Just to give you some additional insight into what we are doing. In terms of how we are identifying anomalous time periods: we are creating a prediction for the new bucket value, up to some uncertainty. We take particular care to try and also model this uncertainty accurately. Anomalies correspond to values which are unlikely to be drawn from this predicted distribution. This prediction makes use of a number of features over different timescales, some of which we test for, some of which we include by a type of model averaging.

In fact, at one point we based the rate at which we learn on the bucket count (whatever the bucket length). This in practice produced not such good results at startup for short bucket lengths. This is because 99% of the signals we saw have features over longer time spans, which are important for making predictions about the next values. One way we now deal with this is to actually reduce the amount by which we will narrow the prior distribution on various model parameters if the bucketing interval is short.

In terms of sources of delays, we delay the period for model selection at startup to deal with the standard issues one hits with BFs for non-informative priors. Also for aggregate metrics whose distribution depends on the sample count, i.e. things like mean, min, max, we arrange to sample the data in (as close a possible) fixed measurement counts per sample. We therefore take some time to work out what are the typical rate of records per bucket interval, so our chosen sample count is close to the mean rate of messages per bucket. This process can be delayed if we see significant variation in the data rates. We roll up some of this into a blanket 2 hours minimum for individual analysis, independent of bucket length. It can be longer. For population analysis, when the detector configuration includes an "over" field, if we see many individuals per bucket interval we are getting information at a faster rate and therefore we can generate results sooner.

Obviously, this is the minimum time to generate anomalies.

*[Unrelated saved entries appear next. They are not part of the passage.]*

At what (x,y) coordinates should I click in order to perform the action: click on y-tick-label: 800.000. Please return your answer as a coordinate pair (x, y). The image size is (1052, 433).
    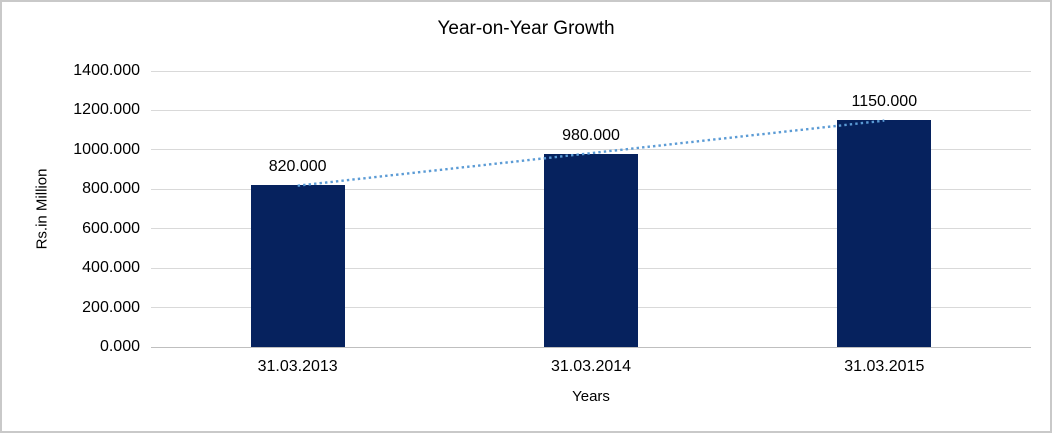
    Looking at the image, I should click on (111, 189).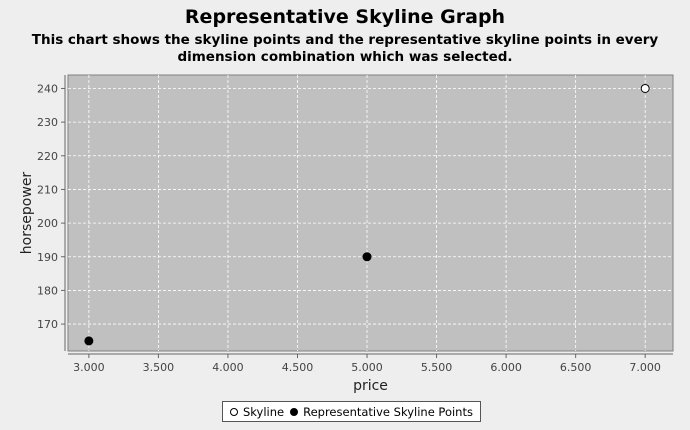  I want to click on legend-item-skyline: Skyline, so click(257, 412).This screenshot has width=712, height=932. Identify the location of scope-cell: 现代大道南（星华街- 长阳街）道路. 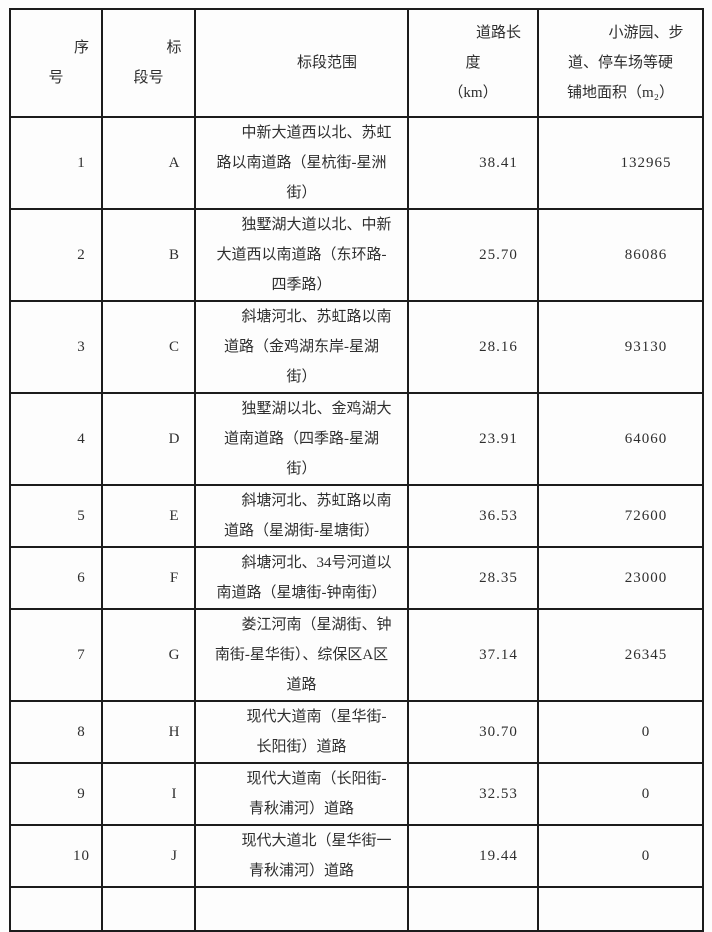
(302, 732).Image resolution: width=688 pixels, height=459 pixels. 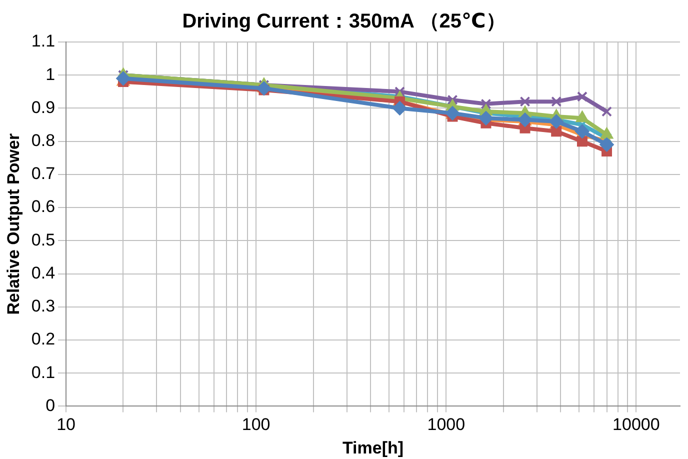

We can't learn long time scale effects, like weekly periodicity, a slow trend, etc this quickly. In this context we try and be conservative, i.e. we try and arrange that failing to capture some important effect early in the model lifetime produces a blind spot rather than false positives.

Finally, we do have feature requests around modelling data with very short time scale features, particularly things with sub-second duration, so this is an area we are considering enhancing.